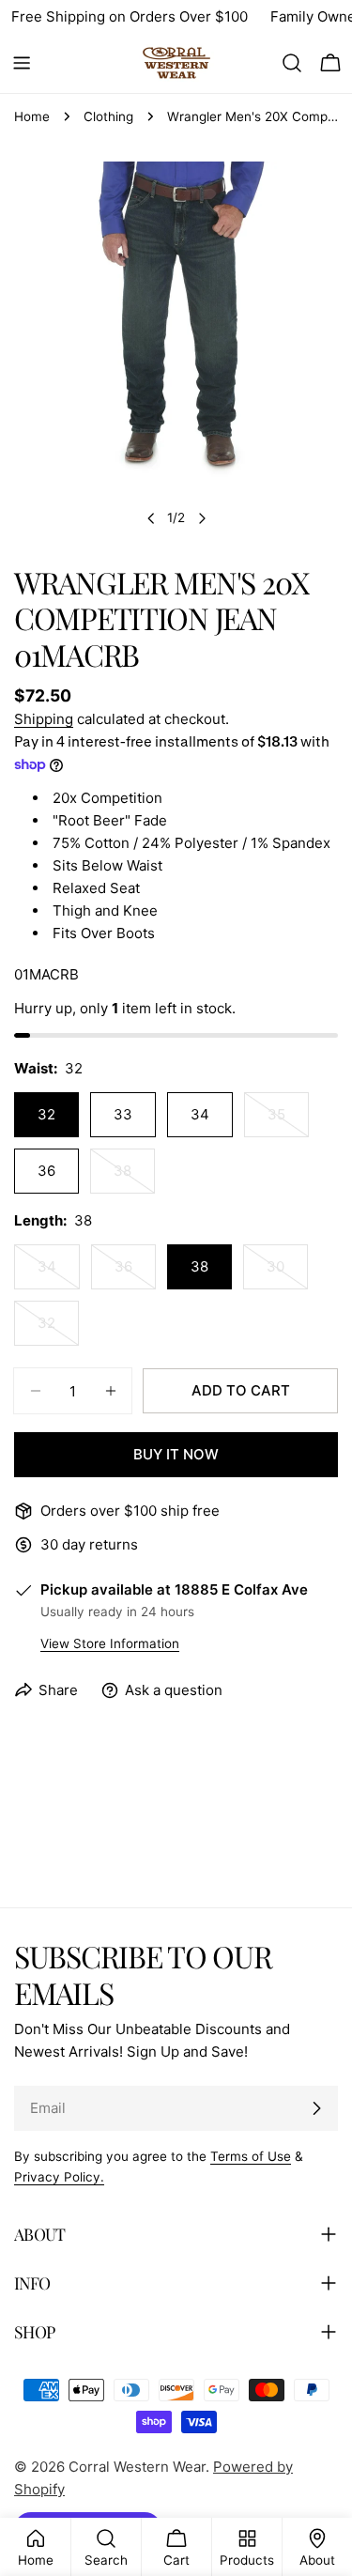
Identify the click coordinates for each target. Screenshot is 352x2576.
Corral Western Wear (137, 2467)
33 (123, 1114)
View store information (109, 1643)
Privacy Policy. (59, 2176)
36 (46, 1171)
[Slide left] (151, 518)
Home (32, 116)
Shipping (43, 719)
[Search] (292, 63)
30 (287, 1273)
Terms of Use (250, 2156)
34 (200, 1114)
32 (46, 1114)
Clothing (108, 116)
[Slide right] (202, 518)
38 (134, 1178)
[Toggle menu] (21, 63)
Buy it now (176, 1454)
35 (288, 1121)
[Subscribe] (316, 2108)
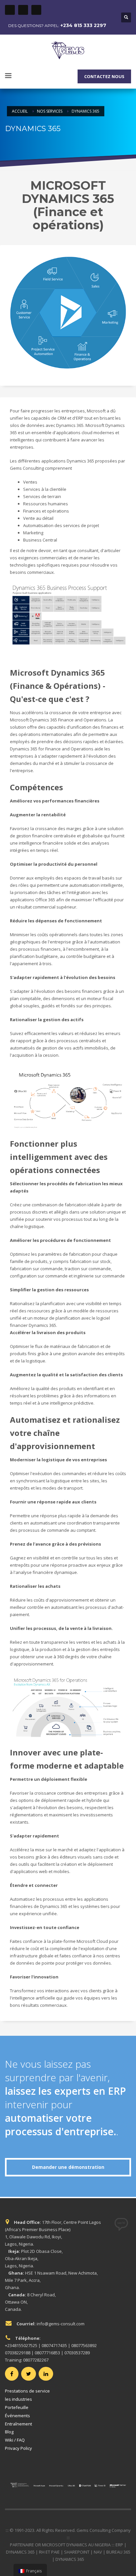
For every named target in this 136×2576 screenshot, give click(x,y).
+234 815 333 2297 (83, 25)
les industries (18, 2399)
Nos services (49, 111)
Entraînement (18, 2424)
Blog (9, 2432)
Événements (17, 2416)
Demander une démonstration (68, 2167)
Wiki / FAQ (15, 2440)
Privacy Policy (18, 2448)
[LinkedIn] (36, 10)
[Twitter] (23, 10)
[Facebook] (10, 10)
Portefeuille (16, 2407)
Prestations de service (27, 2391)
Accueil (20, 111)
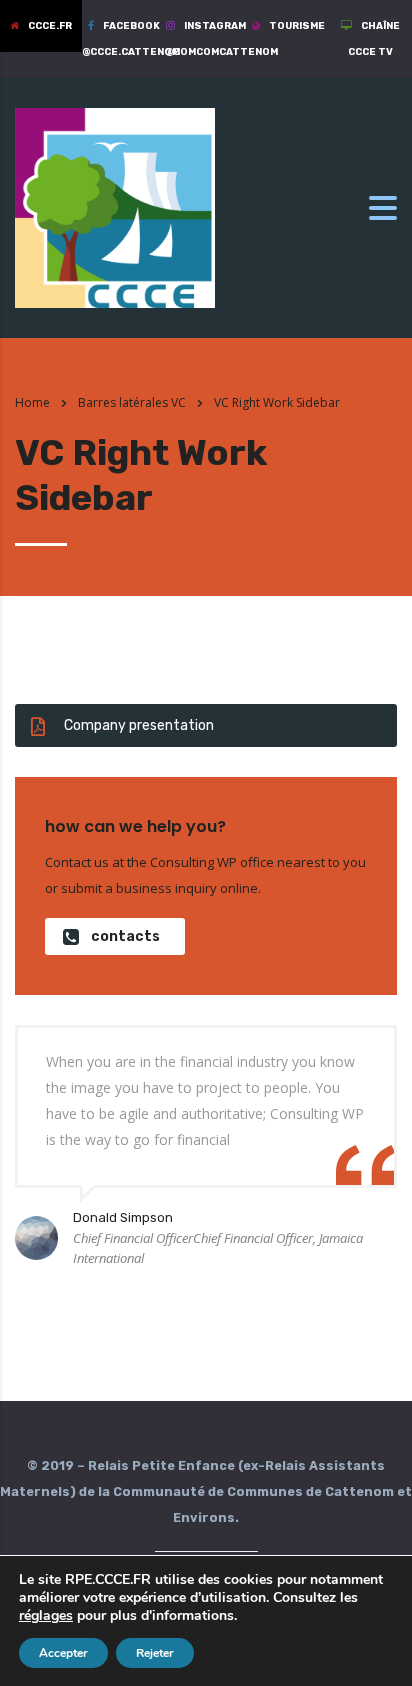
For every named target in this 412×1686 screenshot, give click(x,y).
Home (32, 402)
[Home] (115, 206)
******
Word for word, retype the material above without its pictures.

RESPONSE FOR THIS EXERCISE:
Identify the click coordinates for each target. Screenshot is 352x2576.
Corral Western Wear (137, 2467)
33 (123, 1114)
View store information (109, 1643)
Privacy Policy. (59, 2176)
36 (46, 1171)
[Slide left] (151, 518)
Home (32, 116)
Shipping (43, 719)
[Search] (292, 63)
30 (287, 1273)
Terms of Use (250, 2156)
34 (200, 1114)
32 (46, 1114)
Clothing (108, 116)
[Slide right] (202, 518)
38 (134, 1178)
[Toggle menu] (21, 63)
Buy it now (176, 1454)
35 (288, 1121)
[Subscribe] (316, 2108)
For every named target in this 136×2576 screenshot, give click(x,y).
+234 815 333 2297 (83, 25)
les industries (18, 2399)
Nos services (49, 111)
Entraînement (18, 2424)
Blog (9, 2432)
Événements (17, 2416)
Demander une démonstration (68, 2167)
Wiki / FAQ (15, 2440)
Privacy Policy (18, 2448)
[LinkedIn] (36, 10)
[Twitter] (23, 10)
[Facebook] (10, 10)
Portefeuille (16, 2407)
Prestations de service (27, 2391)
Accueil (20, 111)
For every named target in this 412×1686 screenshot, give click(x,y).
Home (32, 402)
[Home] (115, 206)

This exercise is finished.